According to Zachary Julian, Bishop Fox’s senior security analyst, when he installed the application on his Galaxy S5 Android 5.1.1, he was able to trace the suspicious activity exhibited by Sarahah in uploading private information to unknown servers. He was able to conclude his observations via using a BURP Suite, which is a software installed for monitoring and intercepting any incoming and outgoing internet traffic on the device it has been mounted on. Thus, the owner of the device can track and monitor any data, where it is sent and to whom, essentially spotting the unidentified server his contacts were being sent to without his permission. The method utilized by the application in its attempt to obtain and upload users’ contacts is the same across Android and iOS devices alike – prompting permission to access their contacts.
Julian was able to elaborate on his initial findings when he observed that the application would actually share his contacts to the server if it has not been used in a while. He implemented data sharing tactics of Sarahah, using the app on Friday night and booting it on Sunday morning, enough time for the application to have uploaded his contacts to the unidentified server.
The developer of Sarahah, Zain al-Abidin Tawfiq in return responded to the news by asserting on Twitter that the issue will be looked over and fixed immediately. Speaking with The Intercept, Tawfiq elaborated on the issues by stating that the feature was developed with a whole different purpose in mind, mainly as a way to “find your friends,” however, the feature got altered due to an unexpected technical problem. The staff responsible for fixing the issue had allegedly not been able to fix it due to misunderstandings within the managerial structure of the firm. Nonetheless, Tawfiq has asserted that their application does not store users’ contact in the company’s database.
The Larger Issue at Stake with Applications Like Sarahah
It can be argued that with applications as Sarahah, such issues are in abundance and quite the common occurrence. What should be worrying is not so much about potential data being illegally stolen from your device, rather how is that data going to be used– that is being stored somewhere remote and unbeknownst to you, and outside your control. The security of the company is fundamental to privacy protection. It is concerning so much as to the critical nature of the information being retrieved and handled by the firm.
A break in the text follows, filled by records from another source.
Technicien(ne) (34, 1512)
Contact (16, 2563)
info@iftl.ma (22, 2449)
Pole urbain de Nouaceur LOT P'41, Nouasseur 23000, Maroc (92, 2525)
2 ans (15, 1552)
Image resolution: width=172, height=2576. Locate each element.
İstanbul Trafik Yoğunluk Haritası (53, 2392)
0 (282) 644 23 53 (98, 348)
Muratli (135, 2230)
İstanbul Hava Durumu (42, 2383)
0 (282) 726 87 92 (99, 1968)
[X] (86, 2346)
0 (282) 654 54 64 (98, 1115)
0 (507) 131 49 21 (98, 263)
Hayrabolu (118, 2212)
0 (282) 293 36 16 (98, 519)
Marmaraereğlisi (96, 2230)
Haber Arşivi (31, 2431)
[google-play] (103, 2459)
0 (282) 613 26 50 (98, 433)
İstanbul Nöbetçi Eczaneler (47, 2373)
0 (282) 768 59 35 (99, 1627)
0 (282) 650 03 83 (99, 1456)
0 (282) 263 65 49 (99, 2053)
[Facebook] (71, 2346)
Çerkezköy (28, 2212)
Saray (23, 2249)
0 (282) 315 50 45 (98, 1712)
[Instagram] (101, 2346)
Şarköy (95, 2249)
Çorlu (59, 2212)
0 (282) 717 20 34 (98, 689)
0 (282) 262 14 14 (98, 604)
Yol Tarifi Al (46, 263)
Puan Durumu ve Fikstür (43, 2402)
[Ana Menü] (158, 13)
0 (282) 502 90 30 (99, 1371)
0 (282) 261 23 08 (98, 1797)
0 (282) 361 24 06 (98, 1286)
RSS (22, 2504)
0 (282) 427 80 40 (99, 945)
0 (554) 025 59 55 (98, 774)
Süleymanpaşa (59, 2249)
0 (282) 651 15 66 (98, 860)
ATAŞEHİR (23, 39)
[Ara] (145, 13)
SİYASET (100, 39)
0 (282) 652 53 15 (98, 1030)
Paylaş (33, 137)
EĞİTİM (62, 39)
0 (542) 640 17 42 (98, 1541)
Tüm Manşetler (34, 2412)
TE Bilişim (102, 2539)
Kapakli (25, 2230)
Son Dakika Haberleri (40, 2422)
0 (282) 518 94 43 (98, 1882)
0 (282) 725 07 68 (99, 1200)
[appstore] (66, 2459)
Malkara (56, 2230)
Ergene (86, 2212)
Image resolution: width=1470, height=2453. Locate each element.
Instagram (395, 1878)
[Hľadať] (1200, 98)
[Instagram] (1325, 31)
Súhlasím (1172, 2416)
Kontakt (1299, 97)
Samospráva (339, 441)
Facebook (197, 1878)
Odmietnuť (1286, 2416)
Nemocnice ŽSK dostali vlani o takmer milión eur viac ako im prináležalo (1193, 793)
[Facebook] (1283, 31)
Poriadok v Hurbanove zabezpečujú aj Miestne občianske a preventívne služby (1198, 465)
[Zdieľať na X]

Large application developers have been hacked before causing leakage of information to pour out into the abyss of the internet for everyone to use however they may wish to. Not being able to trust the security of the company let alone know the state of it could be detrimental and have devastating consequence both to individuals and their private information as well as business assets.
Julian that the company has deliberately designed the feature rather than it being a careless company misunderstanding, more so because it asks for permission to access user’s contacts without ever hinting at sharing that information with an external server. On the one hand, on iOS devices, it certainly does ask for permission to access your contacts “to show you who has an account in Sarahah,” while on the other hand, on Android devices, reasons and notifications for accessing your contacts are omitted.
Sarahah’s privacy policy specifically outlines that if it plans to use your data, it will ask for your consent. However, this cannot be used as a justification for obtaining and uploading your contacts list onto an unidentified server without notifying the user first. By the same token, on iOS devices, the application never displays who else is using Sarahah although it claims to do so while requesting permission to access the user’s contacts list.
As it stands now, it is yet unclear as to why and how this information is being collected and utilized although it does mention in Sarahah’s privacy policy that any information obtained will not be sold to third parties without the user’s consent. Whether the company comes clean to its users or not, it will be a matter for the future. Until then we would have to wait and see.